* [Exercise description]:
All of the data below should be output exactly as given.

* [Pixel coordinate grounding data]:

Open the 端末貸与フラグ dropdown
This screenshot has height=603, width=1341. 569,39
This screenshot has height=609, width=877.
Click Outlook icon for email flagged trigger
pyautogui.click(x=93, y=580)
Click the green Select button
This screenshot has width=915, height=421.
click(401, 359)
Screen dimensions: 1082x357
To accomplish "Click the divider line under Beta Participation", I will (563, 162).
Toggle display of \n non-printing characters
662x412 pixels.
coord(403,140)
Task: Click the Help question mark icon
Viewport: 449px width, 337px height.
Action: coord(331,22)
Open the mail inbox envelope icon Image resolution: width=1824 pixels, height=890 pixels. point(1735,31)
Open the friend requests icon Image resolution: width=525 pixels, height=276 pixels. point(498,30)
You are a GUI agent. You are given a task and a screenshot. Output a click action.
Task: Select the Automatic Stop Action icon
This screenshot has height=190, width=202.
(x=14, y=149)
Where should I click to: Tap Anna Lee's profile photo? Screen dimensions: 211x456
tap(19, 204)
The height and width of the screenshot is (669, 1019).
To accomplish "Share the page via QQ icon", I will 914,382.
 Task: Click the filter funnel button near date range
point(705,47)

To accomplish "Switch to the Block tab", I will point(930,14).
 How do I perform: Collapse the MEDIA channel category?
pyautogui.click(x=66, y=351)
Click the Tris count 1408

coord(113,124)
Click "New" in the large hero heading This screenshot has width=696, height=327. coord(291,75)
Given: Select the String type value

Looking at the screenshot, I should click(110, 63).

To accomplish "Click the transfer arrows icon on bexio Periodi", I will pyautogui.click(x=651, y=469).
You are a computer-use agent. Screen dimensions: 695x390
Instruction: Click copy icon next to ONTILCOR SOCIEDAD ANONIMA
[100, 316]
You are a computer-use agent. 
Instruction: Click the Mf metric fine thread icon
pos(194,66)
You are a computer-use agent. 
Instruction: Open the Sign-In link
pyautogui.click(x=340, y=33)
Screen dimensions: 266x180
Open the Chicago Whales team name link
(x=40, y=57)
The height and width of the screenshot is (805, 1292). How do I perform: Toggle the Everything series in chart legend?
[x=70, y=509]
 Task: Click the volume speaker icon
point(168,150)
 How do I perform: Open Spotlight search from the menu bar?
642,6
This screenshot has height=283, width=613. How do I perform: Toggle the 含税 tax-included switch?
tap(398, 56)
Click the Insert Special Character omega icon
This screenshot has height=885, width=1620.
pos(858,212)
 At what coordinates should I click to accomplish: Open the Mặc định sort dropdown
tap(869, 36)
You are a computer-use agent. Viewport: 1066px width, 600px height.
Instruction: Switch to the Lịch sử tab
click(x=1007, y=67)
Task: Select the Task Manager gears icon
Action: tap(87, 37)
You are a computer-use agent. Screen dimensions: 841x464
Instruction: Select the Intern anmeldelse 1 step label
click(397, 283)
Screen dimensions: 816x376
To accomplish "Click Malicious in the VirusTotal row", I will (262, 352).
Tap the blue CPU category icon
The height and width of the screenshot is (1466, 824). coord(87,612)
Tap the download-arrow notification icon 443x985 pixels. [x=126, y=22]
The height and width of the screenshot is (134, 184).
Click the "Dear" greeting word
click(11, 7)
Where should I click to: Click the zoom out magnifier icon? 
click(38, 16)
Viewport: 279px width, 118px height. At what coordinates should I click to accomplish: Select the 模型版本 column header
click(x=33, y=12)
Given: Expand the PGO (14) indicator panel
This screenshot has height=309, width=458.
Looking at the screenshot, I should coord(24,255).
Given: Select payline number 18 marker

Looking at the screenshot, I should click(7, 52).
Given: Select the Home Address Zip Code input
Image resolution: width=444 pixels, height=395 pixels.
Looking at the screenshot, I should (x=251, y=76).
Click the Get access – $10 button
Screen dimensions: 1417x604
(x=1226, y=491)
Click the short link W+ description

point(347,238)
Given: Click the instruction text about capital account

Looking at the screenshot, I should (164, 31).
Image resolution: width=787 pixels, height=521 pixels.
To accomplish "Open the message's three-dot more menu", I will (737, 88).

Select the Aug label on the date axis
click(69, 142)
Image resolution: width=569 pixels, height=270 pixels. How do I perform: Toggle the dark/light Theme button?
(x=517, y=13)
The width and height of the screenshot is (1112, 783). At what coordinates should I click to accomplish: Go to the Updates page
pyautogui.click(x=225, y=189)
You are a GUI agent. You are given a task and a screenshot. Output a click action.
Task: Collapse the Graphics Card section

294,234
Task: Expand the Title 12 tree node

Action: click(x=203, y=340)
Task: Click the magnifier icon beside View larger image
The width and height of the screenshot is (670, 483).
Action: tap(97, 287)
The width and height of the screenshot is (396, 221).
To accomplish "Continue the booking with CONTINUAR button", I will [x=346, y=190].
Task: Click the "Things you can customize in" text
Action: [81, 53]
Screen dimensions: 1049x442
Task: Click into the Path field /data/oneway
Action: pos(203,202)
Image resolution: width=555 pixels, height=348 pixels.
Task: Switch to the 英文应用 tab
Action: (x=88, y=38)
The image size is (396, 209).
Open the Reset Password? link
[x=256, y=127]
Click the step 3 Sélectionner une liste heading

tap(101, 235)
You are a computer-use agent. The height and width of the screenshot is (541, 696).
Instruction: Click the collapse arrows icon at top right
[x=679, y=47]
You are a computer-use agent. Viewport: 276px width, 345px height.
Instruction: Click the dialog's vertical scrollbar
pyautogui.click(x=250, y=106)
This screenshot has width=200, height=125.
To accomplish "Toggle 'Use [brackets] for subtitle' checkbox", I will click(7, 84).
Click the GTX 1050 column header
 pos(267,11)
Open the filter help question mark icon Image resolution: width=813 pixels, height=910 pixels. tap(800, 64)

* [Answer space]:
Open the 端末貸与フラグ dropdown
This screenshot has height=603, width=1341. 569,39
This screenshot has height=609, width=877.
Click Outlook icon for email flagged trigger
pyautogui.click(x=93, y=580)
Click the green Select button
This screenshot has width=915, height=421.
click(401, 359)
Screen dimensions: 1082x357
To accomplish "Click the divider line under Beta Participation", I will (563, 162).
Toggle display of \n non-printing characters
662x412 pixels.
coord(403,140)
Task: Click the Help question mark icon
Viewport: 449px width, 337px height.
Action: coord(331,22)
Open the mail inbox envelope icon Image resolution: width=1824 pixels, height=890 pixels. point(1735,31)
Open the friend requests icon Image resolution: width=525 pixels, height=276 pixels. point(498,30)
You are a GUI agent. You are given a task and a screenshot. Output a click action.
Task: Select the Automatic Stop Action icon
This screenshot has height=190, width=202.
(x=14, y=149)
Where should I click to: Tap Anna Lee's profile photo? Screen dimensions: 211x456
tap(19, 204)
The height and width of the screenshot is (669, 1019).
To accomplish "Share the page via QQ icon", I will 914,382.
 Task: Click the filter funnel button near date range
point(705,47)

To accomplish "Switch to the Block tab", I will point(930,14).
 How do I perform: Collapse the MEDIA channel category?
pyautogui.click(x=66, y=351)
Click the Tris count 1408

coord(113,124)
Click "New" in the large hero heading This screenshot has width=696, height=327. coord(291,75)
Given: Select the String type value

Looking at the screenshot, I should click(110, 63).

To accomplish "Click the transfer arrows icon on bexio Periodi", I will pyautogui.click(x=651, y=469).
You are a computer-use agent. Screen dimensions: 695x390
Instruction: Click copy icon next to ONTILCOR SOCIEDAD ANONIMA
[100, 316]
You are a computer-use agent. 
Instruction: Click the Mf metric fine thread icon
pos(194,66)
You are a computer-use agent. 
Instruction: Open the Sign-In link
pyautogui.click(x=340, y=33)
Screen dimensions: 266x180
Open the Chicago Whales team name link
(x=40, y=57)
The height and width of the screenshot is (805, 1292). How do I perform: Toggle the Everything series in chart legend?
[x=70, y=509]
 Task: Click the volume speaker icon
point(168,150)
 How do I perform: Open Spotlight search from the menu bar?
642,6
This screenshot has height=283, width=613. How do I perform: Toggle the 含税 tax-included switch?
tap(398, 56)
Click the Insert Special Character omega icon
This screenshot has height=885, width=1620.
pos(858,212)
 At what coordinates should I click to accomplish: Open the Mặc định sort dropdown
tap(869, 36)
You are a computer-use agent. Viewport: 1066px width, 600px height.
Instruction: Switch to the Lịch sử tab
click(x=1007, y=67)
Task: Select the Task Manager gears icon
Action: tap(87, 37)
You are a computer-use agent. Screen dimensions: 841x464
Instruction: Select the Intern anmeldelse 1 step label
click(397, 283)
Screen dimensions: 816x376
To accomplish "Click Malicious in the VirusTotal row", I will (262, 352).
Tap the blue CPU category icon
The height and width of the screenshot is (1466, 824). coord(87,612)
Tap the download-arrow notification icon 443x985 pixels. [x=126, y=22]
The height and width of the screenshot is (134, 184).
Click the "Dear" greeting word
click(11, 7)
Where should I click to: Click the zoom out magnifier icon? 
click(38, 16)
Viewport: 279px width, 118px height. At what coordinates should I click to accomplish: Select the 模型版本 column header
click(x=33, y=12)
Given: Expand the PGO (14) indicator panel
This screenshot has height=309, width=458.
Looking at the screenshot, I should coord(24,255).
Given: Select payline number 18 marker

Looking at the screenshot, I should click(7, 52).
Given: Select the Home Address Zip Code input
Image resolution: width=444 pixels, height=395 pixels.
Looking at the screenshot, I should (x=251, y=76).
Click the Get access – $10 button
Screen dimensions: 1417x604
(x=1226, y=491)
Click the short link W+ description

point(347,238)
Given: Click the instruction text about capital account

Looking at the screenshot, I should (164, 31).
Image resolution: width=787 pixels, height=521 pixels.
To accomplish "Open the message's three-dot more menu", I will (737, 88).

Select the Aug label on the date axis
click(69, 142)
Image resolution: width=569 pixels, height=270 pixels. How do I perform: Toggle the dark/light Theme button?
(x=517, y=13)
The width and height of the screenshot is (1112, 783). At what coordinates should I click to accomplish: Go to the Updates page
pyautogui.click(x=225, y=189)
You are a GUI agent. You are given a task and a screenshot. Output a click action.
Task: Collapse the Graphics Card section

294,234
Task: Expand the Title 12 tree node

Action: click(x=203, y=340)
Task: Click the magnifier icon beside View larger image
The width and height of the screenshot is (670, 483).
Action: tap(97, 287)
The width and height of the screenshot is (396, 221).
To accomplish "Continue the booking with CONTINUAR button", I will [x=346, y=190].
Task: Click the "Things you can customize in" text
Action: [81, 53]
Screen dimensions: 1049x442
Task: Click into the Path field /data/oneway
Action: pos(203,202)
Image resolution: width=555 pixels, height=348 pixels.
Task: Switch to the 英文应用 tab
Action: (x=88, y=38)
The image size is (396, 209).
Open the Reset Password? link
[x=256, y=127]
Click the step 3 Sélectionner une liste heading

tap(101, 235)
You are a computer-use agent. The height and width of the screenshot is (541, 696).
Instruction: Click the collapse arrows icon at top right
[x=679, y=47]
You are a computer-use agent. Viewport: 276px width, 345px height.
Instruction: Click the dialog's vertical scrollbar
pyautogui.click(x=250, y=106)
This screenshot has width=200, height=125.
To accomplish "Toggle 'Use [brackets] for subtitle' checkbox", I will click(7, 84).
Click the GTX 1050 column header
 pos(267,11)
Open the filter help question mark icon Image resolution: width=813 pixels, height=910 pixels. tap(800, 64)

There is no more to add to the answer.